First, we enable file uploads, then we set $CGI::POST_MAX to MAX_FILE_SIZE. Note $CGI::POST_MAX is actually the size of the entire content of the request, which includes the data for other form fields as well as overhead for the multipart/form-data encoding, so this value is actually a little larger than the maximum file size that the script will actually accept. For this form, the difference is minor, but if you add a file upload field to a complex form with multiple text fields, then you should keep this distinction in mind.

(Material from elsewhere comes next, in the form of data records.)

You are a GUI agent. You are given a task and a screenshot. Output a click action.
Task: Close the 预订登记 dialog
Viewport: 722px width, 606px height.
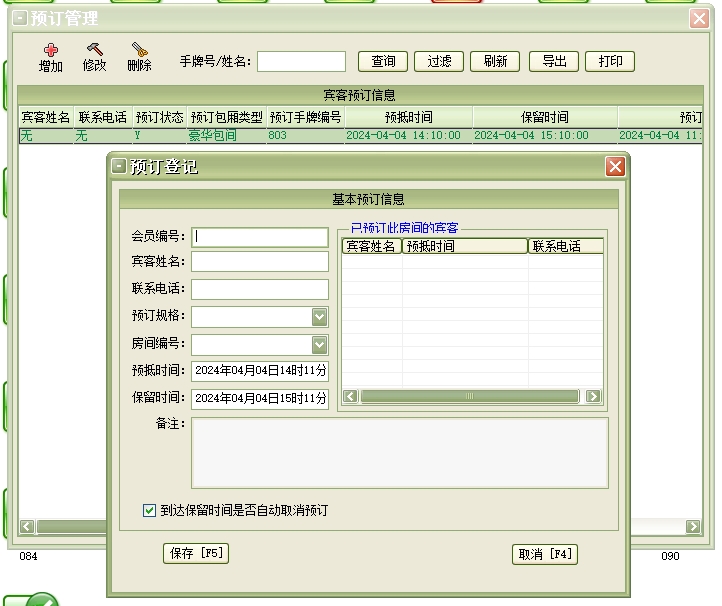pyautogui.click(x=615, y=167)
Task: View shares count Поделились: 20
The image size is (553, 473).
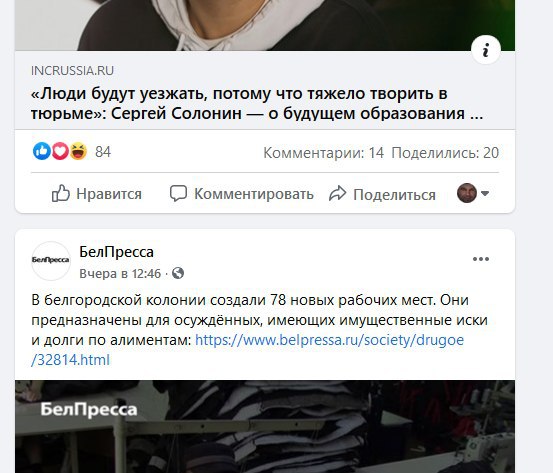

We then create a CGI object and check for errors. As we said earlier, errors with file uploads are much more common than with other forms of CGI input. Next we get the file's upload name and the filename the user provided, reporting errors if either of these is missing. Note that a user may be rather upset to get a message saying that the filename is missing after uploading a large file via a modem. There is no way to interrupt that transfer, but in a production application, it might be more user-friendly to save the unnamed file temporarily, prompt the user for a filename, and then rename the file. Of course, you would then need periodically clean up temporary files that were abandoned.

We get a file handle, $fh, to the temporary file where CGI.pm has stored the input. We check whether our upload directory is full and report an error if this is the case. Again, this message is likely to create some unhappy users. In a production application you should add code to notify an administrator who can see why the upload directory is full and resolve the problem. See Chapter 9, "Sending Email".

Next, we replace any characters in the filename the user supplied that may cause problems with an underscore and make sure the name doesn't start with a period or a dash. The odd construct that reassigns the result of the regular expression to $filename untaints that variable. We'll discuss tainting and why this is important in Chapter 8, "Security". We confirm again that $filename is not empty (which would happen if it had consisted of nothing but periods and/or dashes) and generate an error if this is the case.